*Quoted text*
-----
Hi there,
I estimated the density for a variable of interest using the kde()
function from KernelDensity.jl
package. Is there not a built-in/efficient function that samples from this estimated density?
Thanks a lot!
Hi there,
I estimated the density for a variable of interest using the kde()
function from KernelDensity.jl
package. Is there not a built-in/efficient function that samples from this estimated density?
Thanks a lot!
This is really straightforward to do if one has a copy of the data, the bandwidth, and the kernel, since a KDE is just a uniformly weighted mixture whose components are the kernel centered on each data point, but the object returned by kde
stores none of these. See e.g. Make KDE a distribution and implement other Distributions method · Issue #58 · JuliaStats/KernelDensity.jl · GitHub
Thanks for the reply. I’ve been through the comments but I still do not see how this is really straightforward. Maybe its just that I am very unexperienced.
Here’s a minimal demo:
using Distributions: Distributions
using KernelDensity: KernelDensity
# Like KernelDensity.UnivariateKDE, but store also the data and (kernel) distribution we need to build a Distributions-like object.
-----
*Data block*
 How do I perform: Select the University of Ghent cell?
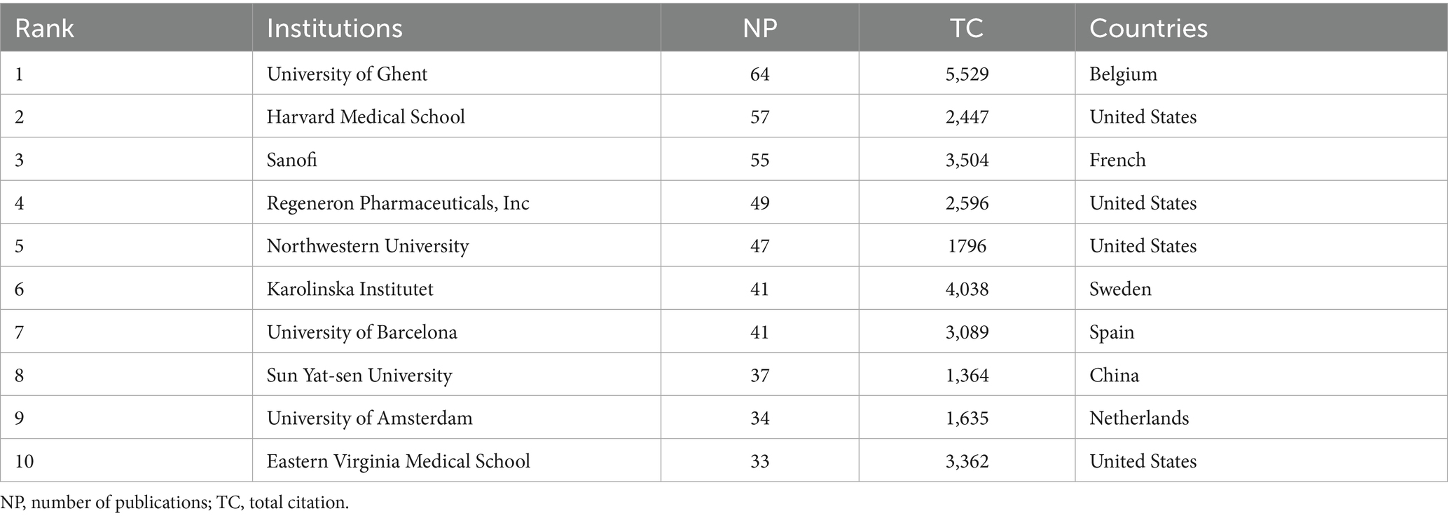click(x=347, y=74)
-----
Reproduce the forum thread on sampling from a kernel density estimate word for word, from its first line to its last.

*Response to this exercise*
Hi there,
I estimated the density for a variable of interest using the kde()
function from KernelDensity.jl
package. Is there not a built-in/efficient function that samples from this estimated density?
Thanks a lot!
Hi there,
I estimated the density for a variable of interest using the kde()
function from KernelDensity.jl
package. Is there not a built-in/efficient function that samples from this estimated density?
Thanks a lot!
This is really straightforward to do if one has a copy of the data, the bandwidth, and the kernel, since a KDE is just a uniformly weighted mixture whose components are the kernel centered on each data point, but the object returned by kde
stores none of these. See e.g. Make KDE a distribution and implement other Distributions method · Issue #58 · JuliaStats/KernelDensity.jl · GitHub
Thanks for the reply. I’ve been through the comments but I still do not see how this is really straightforward. Maybe its just that I am very unexperienced.
Here’s a minimal demo:
using Distributions: Distributions
using KernelDensity: KernelDensity
# Like KernelDensity.UnivariateKDE, but store also the data and (kernel) distribution we need to build a Distributions-like object.